EXTRACTED DATA below:

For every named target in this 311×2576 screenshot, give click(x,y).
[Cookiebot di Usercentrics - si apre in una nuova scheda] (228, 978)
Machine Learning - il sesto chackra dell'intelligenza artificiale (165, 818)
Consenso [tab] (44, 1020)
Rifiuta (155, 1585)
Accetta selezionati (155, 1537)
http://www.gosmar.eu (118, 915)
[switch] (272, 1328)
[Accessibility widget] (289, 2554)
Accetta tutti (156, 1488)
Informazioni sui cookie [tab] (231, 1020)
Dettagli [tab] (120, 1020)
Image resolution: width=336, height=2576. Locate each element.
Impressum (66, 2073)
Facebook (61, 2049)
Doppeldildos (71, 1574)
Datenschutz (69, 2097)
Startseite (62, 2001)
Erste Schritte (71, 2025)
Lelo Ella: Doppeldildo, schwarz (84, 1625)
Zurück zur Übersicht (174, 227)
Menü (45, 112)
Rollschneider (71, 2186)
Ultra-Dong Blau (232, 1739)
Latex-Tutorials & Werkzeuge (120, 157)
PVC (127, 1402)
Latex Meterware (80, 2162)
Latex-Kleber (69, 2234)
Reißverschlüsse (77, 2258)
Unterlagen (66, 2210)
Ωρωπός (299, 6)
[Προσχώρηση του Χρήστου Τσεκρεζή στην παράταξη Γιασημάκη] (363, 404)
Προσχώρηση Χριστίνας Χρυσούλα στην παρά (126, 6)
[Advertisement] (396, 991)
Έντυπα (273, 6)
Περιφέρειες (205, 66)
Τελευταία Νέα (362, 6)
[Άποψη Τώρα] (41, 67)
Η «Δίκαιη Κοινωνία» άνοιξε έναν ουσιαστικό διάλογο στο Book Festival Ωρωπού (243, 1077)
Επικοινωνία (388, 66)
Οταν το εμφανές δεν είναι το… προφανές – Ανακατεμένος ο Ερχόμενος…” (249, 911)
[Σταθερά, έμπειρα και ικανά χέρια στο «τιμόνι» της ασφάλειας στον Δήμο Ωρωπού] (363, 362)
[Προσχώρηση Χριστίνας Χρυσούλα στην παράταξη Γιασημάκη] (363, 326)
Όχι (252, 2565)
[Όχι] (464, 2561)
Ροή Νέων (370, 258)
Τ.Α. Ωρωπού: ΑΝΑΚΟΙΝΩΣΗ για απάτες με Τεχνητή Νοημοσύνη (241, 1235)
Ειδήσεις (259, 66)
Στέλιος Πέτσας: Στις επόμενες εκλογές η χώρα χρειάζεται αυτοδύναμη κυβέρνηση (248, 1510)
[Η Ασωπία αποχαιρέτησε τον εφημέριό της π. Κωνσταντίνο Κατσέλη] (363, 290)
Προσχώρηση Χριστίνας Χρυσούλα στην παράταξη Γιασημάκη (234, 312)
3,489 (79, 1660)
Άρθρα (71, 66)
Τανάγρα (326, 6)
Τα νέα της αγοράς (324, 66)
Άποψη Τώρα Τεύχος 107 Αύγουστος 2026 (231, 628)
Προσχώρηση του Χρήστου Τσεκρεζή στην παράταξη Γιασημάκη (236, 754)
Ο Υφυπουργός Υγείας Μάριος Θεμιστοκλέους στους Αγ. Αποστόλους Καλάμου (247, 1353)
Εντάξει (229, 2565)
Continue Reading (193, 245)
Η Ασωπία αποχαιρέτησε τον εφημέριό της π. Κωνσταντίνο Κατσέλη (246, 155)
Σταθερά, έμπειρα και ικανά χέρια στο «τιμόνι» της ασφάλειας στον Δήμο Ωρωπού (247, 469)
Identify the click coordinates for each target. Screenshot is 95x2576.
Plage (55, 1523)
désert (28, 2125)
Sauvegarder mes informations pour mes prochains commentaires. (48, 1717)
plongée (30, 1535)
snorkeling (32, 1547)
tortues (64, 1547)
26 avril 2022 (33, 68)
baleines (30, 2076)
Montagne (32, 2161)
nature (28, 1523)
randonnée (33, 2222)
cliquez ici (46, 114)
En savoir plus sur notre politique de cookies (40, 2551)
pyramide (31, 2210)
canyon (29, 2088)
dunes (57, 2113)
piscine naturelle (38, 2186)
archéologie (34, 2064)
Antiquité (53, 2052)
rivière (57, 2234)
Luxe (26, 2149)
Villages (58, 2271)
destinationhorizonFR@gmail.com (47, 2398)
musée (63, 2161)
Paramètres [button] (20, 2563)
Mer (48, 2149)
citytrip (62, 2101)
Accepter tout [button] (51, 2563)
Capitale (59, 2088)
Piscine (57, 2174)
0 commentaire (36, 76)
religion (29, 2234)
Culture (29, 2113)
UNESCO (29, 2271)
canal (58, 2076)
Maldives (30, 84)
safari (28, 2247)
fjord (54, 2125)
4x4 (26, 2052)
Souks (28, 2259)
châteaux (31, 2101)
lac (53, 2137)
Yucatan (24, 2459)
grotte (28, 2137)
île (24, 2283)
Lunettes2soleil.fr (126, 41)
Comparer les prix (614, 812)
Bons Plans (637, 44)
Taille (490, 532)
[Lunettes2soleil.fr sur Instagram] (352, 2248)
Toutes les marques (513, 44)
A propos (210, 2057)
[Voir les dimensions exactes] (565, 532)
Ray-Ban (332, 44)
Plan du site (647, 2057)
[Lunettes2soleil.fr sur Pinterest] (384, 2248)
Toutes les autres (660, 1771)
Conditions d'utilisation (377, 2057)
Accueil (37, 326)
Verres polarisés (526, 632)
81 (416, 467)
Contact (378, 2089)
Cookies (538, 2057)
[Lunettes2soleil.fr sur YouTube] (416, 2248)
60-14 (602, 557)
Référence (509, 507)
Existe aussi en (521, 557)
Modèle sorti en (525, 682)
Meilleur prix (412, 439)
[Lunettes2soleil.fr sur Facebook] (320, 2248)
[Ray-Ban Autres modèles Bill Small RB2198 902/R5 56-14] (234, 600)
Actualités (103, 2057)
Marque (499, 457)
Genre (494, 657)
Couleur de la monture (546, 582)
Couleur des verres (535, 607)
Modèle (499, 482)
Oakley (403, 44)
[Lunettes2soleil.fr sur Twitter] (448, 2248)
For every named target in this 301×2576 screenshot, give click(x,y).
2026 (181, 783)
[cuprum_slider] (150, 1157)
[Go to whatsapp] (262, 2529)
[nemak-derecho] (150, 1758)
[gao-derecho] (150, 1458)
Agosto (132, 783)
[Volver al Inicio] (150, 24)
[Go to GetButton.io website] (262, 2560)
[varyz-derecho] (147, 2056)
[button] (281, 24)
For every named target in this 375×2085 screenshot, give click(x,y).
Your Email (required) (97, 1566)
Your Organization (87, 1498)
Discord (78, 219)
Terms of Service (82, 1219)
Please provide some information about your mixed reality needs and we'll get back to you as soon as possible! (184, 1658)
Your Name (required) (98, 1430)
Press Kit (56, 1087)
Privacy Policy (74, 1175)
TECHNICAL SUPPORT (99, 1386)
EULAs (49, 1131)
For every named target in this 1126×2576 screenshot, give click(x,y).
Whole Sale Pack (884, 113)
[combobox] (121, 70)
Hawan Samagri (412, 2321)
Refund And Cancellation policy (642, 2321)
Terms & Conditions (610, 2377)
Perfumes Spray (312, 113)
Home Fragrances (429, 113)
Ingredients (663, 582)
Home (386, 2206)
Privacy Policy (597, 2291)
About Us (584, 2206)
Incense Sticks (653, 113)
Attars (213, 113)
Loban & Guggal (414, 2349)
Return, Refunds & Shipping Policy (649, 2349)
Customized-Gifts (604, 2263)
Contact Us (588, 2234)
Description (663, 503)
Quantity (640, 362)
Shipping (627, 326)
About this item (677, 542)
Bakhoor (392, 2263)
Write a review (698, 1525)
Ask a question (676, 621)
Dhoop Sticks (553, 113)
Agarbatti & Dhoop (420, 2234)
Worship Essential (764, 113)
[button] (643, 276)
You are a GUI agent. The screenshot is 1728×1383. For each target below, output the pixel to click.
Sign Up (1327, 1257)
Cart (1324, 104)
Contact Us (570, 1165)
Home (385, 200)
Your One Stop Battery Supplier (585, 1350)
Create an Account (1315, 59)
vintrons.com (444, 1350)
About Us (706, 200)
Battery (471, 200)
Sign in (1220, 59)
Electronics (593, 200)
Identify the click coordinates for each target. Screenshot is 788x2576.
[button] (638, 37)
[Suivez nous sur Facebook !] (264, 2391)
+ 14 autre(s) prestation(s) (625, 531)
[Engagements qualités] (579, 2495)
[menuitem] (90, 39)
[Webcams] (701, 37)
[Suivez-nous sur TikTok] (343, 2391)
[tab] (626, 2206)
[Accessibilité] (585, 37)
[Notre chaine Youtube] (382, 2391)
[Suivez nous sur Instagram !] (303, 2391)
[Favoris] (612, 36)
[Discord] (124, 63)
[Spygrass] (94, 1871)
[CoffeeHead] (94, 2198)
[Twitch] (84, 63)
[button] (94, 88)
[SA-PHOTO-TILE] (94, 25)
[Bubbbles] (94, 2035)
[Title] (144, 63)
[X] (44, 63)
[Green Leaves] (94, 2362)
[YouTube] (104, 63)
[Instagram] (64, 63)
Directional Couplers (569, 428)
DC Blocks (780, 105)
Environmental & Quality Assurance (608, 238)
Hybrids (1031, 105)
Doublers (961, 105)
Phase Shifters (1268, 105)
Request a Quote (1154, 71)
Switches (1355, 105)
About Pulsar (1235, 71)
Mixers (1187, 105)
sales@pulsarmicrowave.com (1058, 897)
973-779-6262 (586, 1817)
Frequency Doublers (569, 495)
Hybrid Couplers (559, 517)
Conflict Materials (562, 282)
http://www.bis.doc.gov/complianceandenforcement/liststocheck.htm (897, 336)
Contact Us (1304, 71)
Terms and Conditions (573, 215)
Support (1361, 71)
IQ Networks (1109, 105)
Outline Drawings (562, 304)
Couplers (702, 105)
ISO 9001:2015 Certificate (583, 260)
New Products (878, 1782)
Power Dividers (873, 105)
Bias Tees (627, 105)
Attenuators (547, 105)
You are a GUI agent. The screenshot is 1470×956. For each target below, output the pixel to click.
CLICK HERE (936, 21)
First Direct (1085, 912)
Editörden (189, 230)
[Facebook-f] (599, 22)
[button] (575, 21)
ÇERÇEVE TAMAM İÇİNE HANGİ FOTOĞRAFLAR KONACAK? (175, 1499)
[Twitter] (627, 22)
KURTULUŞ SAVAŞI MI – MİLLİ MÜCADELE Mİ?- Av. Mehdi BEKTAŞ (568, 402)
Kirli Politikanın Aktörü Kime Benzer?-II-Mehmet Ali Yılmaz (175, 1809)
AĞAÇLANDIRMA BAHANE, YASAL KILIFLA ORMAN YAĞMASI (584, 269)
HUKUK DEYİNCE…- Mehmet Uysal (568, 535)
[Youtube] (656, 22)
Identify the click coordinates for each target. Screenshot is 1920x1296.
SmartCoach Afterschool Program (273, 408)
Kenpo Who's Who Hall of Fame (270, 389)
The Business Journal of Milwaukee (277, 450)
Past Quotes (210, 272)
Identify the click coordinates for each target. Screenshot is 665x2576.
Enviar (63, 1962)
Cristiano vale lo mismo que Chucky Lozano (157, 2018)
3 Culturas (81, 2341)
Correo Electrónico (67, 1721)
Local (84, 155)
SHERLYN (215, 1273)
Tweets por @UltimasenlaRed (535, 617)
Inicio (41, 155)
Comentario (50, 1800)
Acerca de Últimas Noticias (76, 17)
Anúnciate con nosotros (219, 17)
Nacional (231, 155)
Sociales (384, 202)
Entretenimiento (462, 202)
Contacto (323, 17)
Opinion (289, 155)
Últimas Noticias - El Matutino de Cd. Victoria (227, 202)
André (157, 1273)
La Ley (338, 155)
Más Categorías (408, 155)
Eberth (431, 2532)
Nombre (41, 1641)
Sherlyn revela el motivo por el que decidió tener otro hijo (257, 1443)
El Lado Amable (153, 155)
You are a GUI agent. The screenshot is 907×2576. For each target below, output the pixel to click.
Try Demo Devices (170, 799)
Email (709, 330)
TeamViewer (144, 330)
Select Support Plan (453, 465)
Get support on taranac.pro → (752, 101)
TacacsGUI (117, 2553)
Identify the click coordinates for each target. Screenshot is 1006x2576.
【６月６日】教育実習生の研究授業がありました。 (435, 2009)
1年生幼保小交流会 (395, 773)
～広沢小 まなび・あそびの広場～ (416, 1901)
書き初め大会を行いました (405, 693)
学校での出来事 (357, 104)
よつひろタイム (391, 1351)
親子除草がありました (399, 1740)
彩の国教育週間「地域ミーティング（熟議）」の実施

End of EXTRACTED DATA.

For the material above, reproduce exactly the lines from the line with "Terms and Conditions (573, 215)" to the line with "You are a GUI agent. The screenshot is 1470×956.", inclusive, and exclude all others.

Terms and Conditions (573, 215)
Support (1361, 71)
IQ Networks (1109, 105)
Outline Drawings (562, 304)
Couplers (702, 105)
ISO 9001:2015 Certificate (583, 260)
New Products (878, 1782)
Power Dividers (873, 105)
Bias Tees (627, 105)
Attenuators (547, 105)
You are a GUI agent. The screenshot is 1470×956. For each target below, output the pixel to click.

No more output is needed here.